- [DIRECTIONS FOR THIS TASK]:
Set down, exactly, every line from the top of the listing through the one holding "Task: Go to the next photo".

- [DATA UNDER STUDY]:
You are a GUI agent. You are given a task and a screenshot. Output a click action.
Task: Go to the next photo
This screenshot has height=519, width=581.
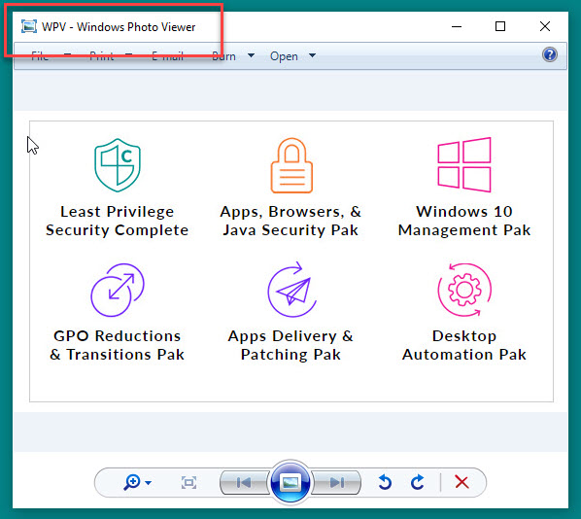(x=337, y=482)
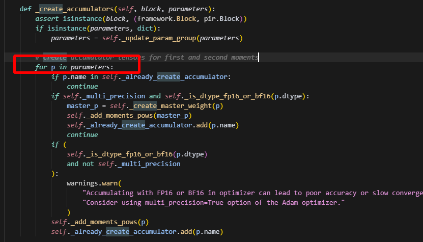Click the first continue statement
The width and height of the screenshot is (423, 242).
82,87

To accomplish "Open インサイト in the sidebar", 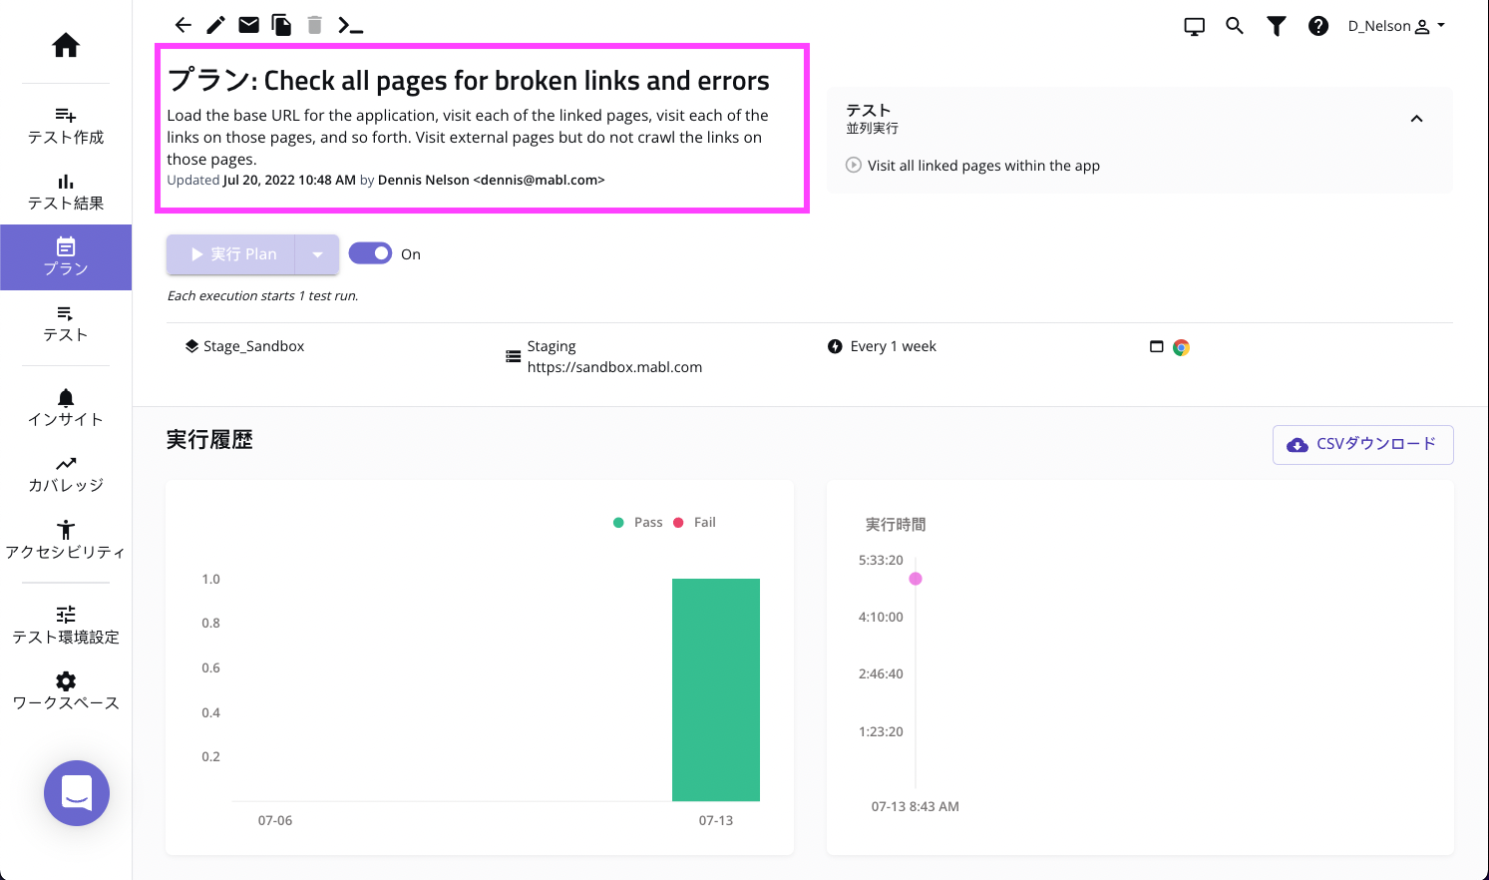I will coord(66,408).
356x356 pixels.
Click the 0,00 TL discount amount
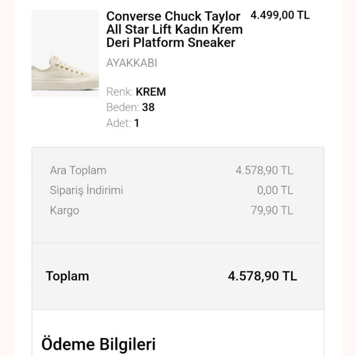tap(275, 190)
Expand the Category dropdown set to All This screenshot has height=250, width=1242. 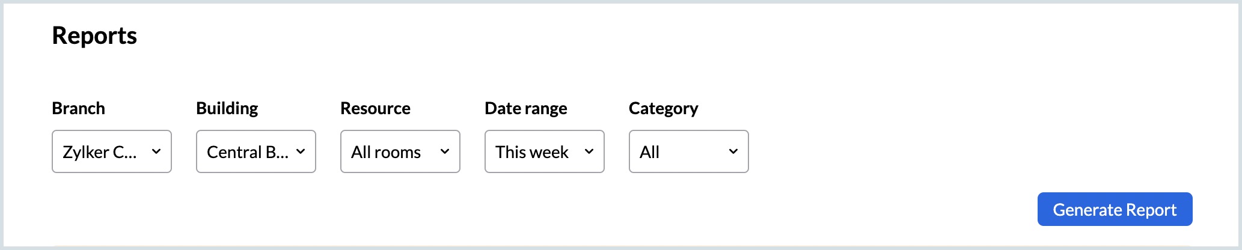point(689,151)
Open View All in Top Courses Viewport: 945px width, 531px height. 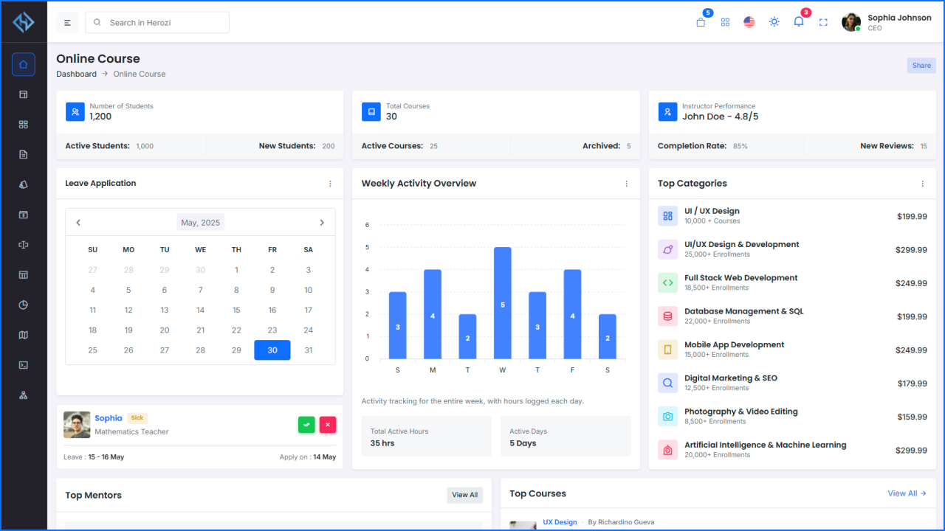pyautogui.click(x=907, y=493)
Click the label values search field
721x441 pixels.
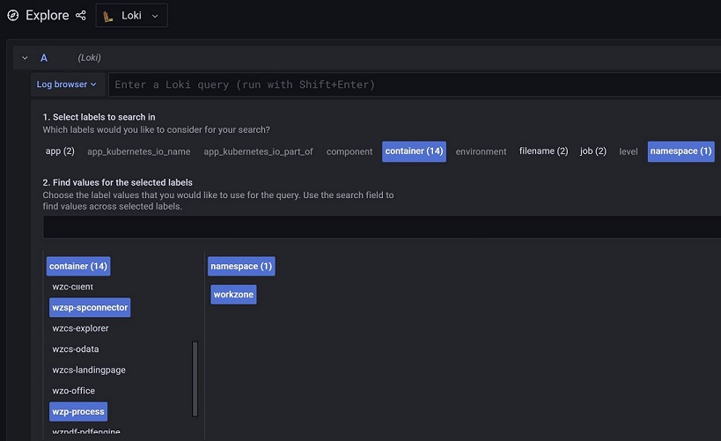[x=379, y=226]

- [TASK RESPONSE]:
You are a GUI agent. You are given a task and a screenshot. Output a click action.
Task: Go to the next photo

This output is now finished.